One of the most respected holidays of the Orthodox calendar in Ukraine is Christmas, which is traditionally celebrated in the family circle on January 7, as the birthday of Jesus Christ.
The gastronomic culture of the Ukrainian Christmas table impresses with its culinary diversity, harmonious combination of flavours and colourful presentation of dishes, despite its peasant nature. It has been honed for centuries, perfecting the generally accepted recipe, generously seasoned with local features and preferences.
Contrary to the “Soviet” efforts to impose analogues on the national cuisine, traditional dishes of the Christmas table still hold their positions in the gastronomic memory of Ukrainians today. They have become a recognizable business card of the material culture of our people in the world.
The culinary tradition of the Christmas table begins on January 6, on Christmas Eve, when the hostess puts 12 dishes on the table following the number of disciples-apostles of Christ. However, the pre-Christian tradition makes an analogy with the 12 months of the year.
The main thing is that all the dishes on Christmas Eve before Christmas should be completed, and the queen of the table should be the ritual dish – kutya. In general, Ukrainians prepare three dishes during the Christmas cycle: rich – on Christmas Eve; generous – on the Generous evening; hungry – on Holodna kutya (on the second Christmas Eve, January 18). An obligatory attribute of the table is also a traditional drink – a concoction, as a symbol of fertility, which the skilful hostess brewed in advance, letting it infuse and fully reveal the fragrant flavours of dried pears, apples, prunes, etc.
The table on Christmas Eve hostess decorated with specially baked bread or dough products.
Given the multiculturalism of the Ukrainian people, the tradition of baking bread on Christmas Eve has several regional variants of names: krachun, kraichun, kerechun, knysh, kalach and simple bread forms, depending on the area where it was baked. Accordingly – from different flours. It could be fresh or meagre. Meagre bread was not consumed during dinner, it was simply put on the table.
Christmas bread was a symbol of the newborn Christ, and therefore, when mixing the dough, holy water was necessarily added to it. Often, another ceremonial bread was placed in the middle of the table – a strutslya (kukelia) – a braid generously sprinkled with poppies, a symbol of the intertwining of fates, births, and the continuation of life. It had to lie on the festive table for three days. According to belief, such bread symbolized the newborn Jesus, wrapped in swaddling clothes.
With a touch of authenticity, the gastronomic tradition of the Christmas menu of Ukrainians has undergone transformations and borrowings from the cultures of other European nations over time, in particular concerning the spread in Ukraine of the world-famous German Christmas cake – stollen. The first known mention of it dates back to 1329: when it was written about the cake as one of the offerings as a gift to the bishop of Naumburg.

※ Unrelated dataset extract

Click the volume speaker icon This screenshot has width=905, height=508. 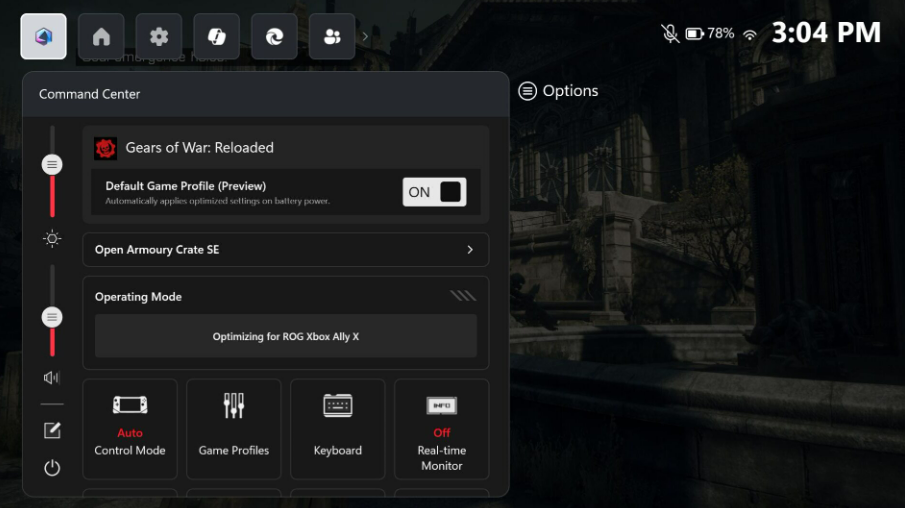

However, 14th-century stollen had little resemblance to their modern versions, because they were baked exclusively from vegetable products. In 1430, Prince Ernst of Saxony even appealed to Pope Nicholas V to allow butter to be added to the vault but was refused. In 1491, Pope Innocent VIII issued the “butter decree”, according to which it was possible to drink milk and use butter during fasting but to make donations to the church. Saxony, where the local chef Heinrich Draz added candied fruit, nuts and raisins to the cake, can rightfully be considered the true homeland of stollen.

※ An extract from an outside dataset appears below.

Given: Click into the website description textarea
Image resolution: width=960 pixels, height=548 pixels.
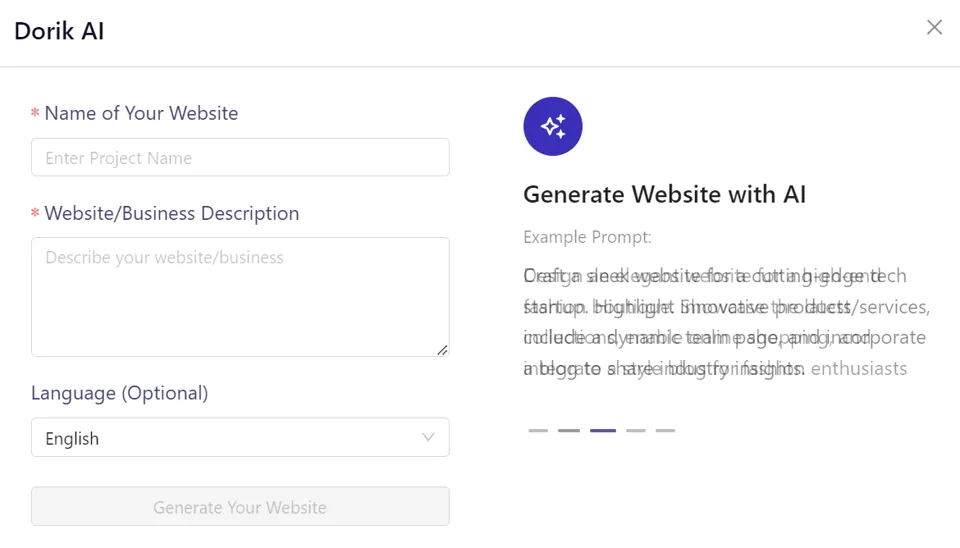Looking at the screenshot, I should point(240,297).
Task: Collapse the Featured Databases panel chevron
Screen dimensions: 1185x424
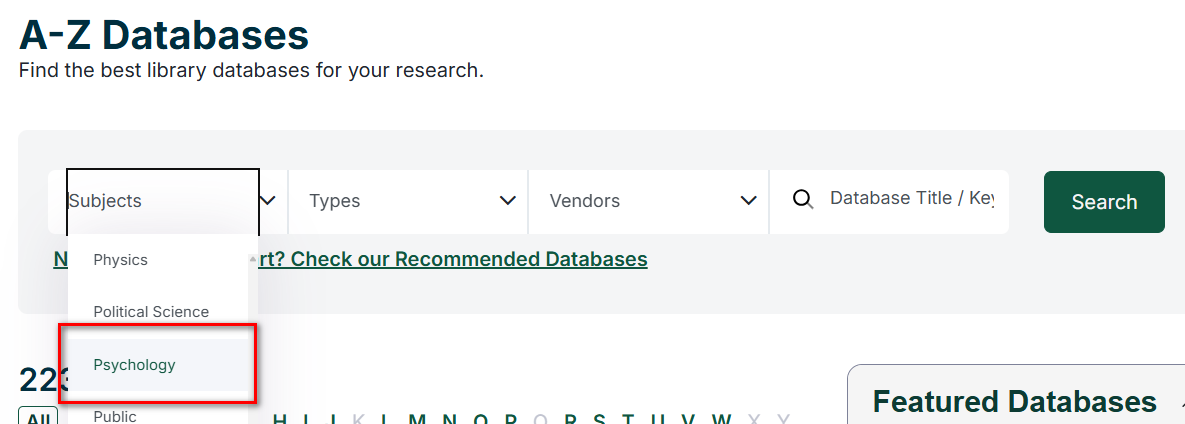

Some historians even believe that the oblong cake sprinkled with powdered sugar was meant to resemble the baby Jesus. In the capital of Saxony, Dresden, the cake was called “strzel”, and the traditional Christmas market, which is also the oldest in the country, is called the Strizelmarkt. There is also a version that the miners liked to take this aromatic delicacy with them into the tunnel, hence the name.
In the second half of the 19th century in the Galicia territory of Ukraine, the stollen was known in the noble families. Thus, the mention of one of the guests of Mykhailo Hrushevskyi’s house in Lviv, the famous historian Oleksandr Barvinskyi, has been preserved, when he wrote in his diary: “Maria Sylvestrivna’s marzipan stollen smoothed over our sharp disputes.” Today, stollen is a well-known edible souvenir in Ukraine and a gastronomic bridge between traditional Ukrainian cuisine and European culinary classics.
On the morning of January 7, Ukrainians went to church to pay their respects to the newborn Christ. After the end of the church service, the family gathered again for a festive dinner, which was no longer fasting, and the Christmas feast began. Lard, liver, sausage, various fried and smoked foods, everything the soul longed for during fasting, should be on the table. In the afternoon comes the time for a well-deserved rest. You have to go to visit already after lunch. Married children, as a rule, go to their parents. It is an old Ukrainian tradition to reconcile on this day, to forgive each other’s offences, free and involuntary to experience the joy of a life fully.